Items from a dataset
*-*-*
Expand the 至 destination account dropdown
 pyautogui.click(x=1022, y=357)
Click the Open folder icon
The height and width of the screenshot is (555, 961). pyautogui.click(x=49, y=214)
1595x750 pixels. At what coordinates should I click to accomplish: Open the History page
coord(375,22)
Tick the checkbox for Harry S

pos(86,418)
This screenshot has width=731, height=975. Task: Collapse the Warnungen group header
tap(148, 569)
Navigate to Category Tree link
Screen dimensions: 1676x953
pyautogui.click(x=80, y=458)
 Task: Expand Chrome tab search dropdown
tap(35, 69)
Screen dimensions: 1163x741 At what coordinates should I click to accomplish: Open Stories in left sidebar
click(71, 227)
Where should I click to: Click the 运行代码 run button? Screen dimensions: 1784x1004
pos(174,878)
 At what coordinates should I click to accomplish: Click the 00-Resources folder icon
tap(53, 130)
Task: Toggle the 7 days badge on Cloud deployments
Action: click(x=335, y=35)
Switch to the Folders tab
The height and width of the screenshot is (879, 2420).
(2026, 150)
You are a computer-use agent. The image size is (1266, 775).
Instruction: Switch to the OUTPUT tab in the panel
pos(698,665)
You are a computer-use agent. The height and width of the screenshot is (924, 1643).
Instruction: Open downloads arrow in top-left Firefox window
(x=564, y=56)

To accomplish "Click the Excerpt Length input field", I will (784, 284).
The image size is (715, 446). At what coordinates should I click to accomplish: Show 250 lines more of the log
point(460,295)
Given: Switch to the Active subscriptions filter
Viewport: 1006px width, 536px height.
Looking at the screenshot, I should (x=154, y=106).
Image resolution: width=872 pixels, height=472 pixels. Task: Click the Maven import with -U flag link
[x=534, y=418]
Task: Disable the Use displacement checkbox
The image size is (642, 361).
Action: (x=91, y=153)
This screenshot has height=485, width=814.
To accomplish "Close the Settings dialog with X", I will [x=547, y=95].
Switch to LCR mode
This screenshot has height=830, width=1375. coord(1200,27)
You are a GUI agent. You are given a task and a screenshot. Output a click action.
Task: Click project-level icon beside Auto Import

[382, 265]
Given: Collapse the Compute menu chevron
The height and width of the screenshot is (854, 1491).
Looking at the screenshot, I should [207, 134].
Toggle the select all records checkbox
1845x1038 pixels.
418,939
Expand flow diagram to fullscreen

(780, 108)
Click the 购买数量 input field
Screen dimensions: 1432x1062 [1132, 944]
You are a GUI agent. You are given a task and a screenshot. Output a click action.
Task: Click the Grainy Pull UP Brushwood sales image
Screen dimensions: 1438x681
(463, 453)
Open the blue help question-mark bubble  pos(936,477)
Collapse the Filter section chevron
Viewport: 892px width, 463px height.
*-*-*
# YOUR TASK
Restate each of the records exactly, leaving nothing out.

# WRITTEN SOLUTION
Expand the 至 destination account dropdown
 pyautogui.click(x=1022, y=357)
Click the Open folder icon
The height and width of the screenshot is (555, 961). pyautogui.click(x=49, y=214)
1595x750 pixels. At what coordinates should I click to accomplish: Open the History page
coord(375,22)
Tick the checkbox for Harry S

pos(86,418)
This screenshot has width=731, height=975. Task: Collapse the Warnungen group header
tap(148, 569)
Navigate to Category Tree link
Screen dimensions: 1676x953
pyautogui.click(x=80, y=458)
 Task: Expand Chrome tab search dropdown
tap(35, 69)
Screen dimensions: 1163x741 At what coordinates should I click to accomplish: Open Stories in left sidebar
click(71, 227)
Where should I click to: Click the 运行代码 run button? Screen dimensions: 1784x1004
pos(174,878)
 At what coordinates should I click to accomplish: Click the 00-Resources folder icon
tap(53, 130)
Task: Toggle the 7 days badge on Cloud deployments
Action: click(x=335, y=35)
Switch to the Folders tab
The height and width of the screenshot is (879, 2420).
(2026, 150)
You are a computer-use agent. The image size is (1266, 775).
Instruction: Switch to the OUTPUT tab in the panel
pos(698,665)
You are a computer-use agent. The height and width of the screenshot is (924, 1643).
Instruction: Open downloads arrow in top-left Firefox window
(x=564, y=56)

To accomplish "Click the Excerpt Length input field", I will (784, 284).
The image size is (715, 446). At what coordinates should I click to accomplish: Show 250 lines more of the log
point(460,295)
Given: Switch to the Active subscriptions filter
Viewport: 1006px width, 536px height.
Looking at the screenshot, I should (x=154, y=106).
Image resolution: width=872 pixels, height=472 pixels. Task: Click the Maven import with -U flag link
[x=534, y=418]
Task: Disable the Use displacement checkbox
The image size is (642, 361).
Action: (x=91, y=153)
This screenshot has height=485, width=814.
To accomplish "Close the Settings dialog with X", I will [x=547, y=95].
Switch to LCR mode
This screenshot has height=830, width=1375. coord(1200,27)
You are a GUI agent. You are given a task and a screenshot. Output a click action.
Task: Click project-level icon beside Auto Import

[382, 265]
Given: Collapse the Compute menu chevron
The height and width of the screenshot is (854, 1491).
Looking at the screenshot, I should [207, 134].
Toggle the select all records checkbox
1845x1038 pixels.
418,939
Expand flow diagram to fullscreen

(780, 108)
Click the 购买数量 input field
Screen dimensions: 1432x1062 [1132, 944]
You are a GUI agent. You are given a task and a screenshot. Output a click action.
Task: Click the Grainy Pull UP Brushwood sales image
Screen dimensions: 1438x681
(463, 453)
Open the blue help question-mark bubble  pos(936,477)
Collapse the Filter section chevron
Viewport: 892px width, 463px height.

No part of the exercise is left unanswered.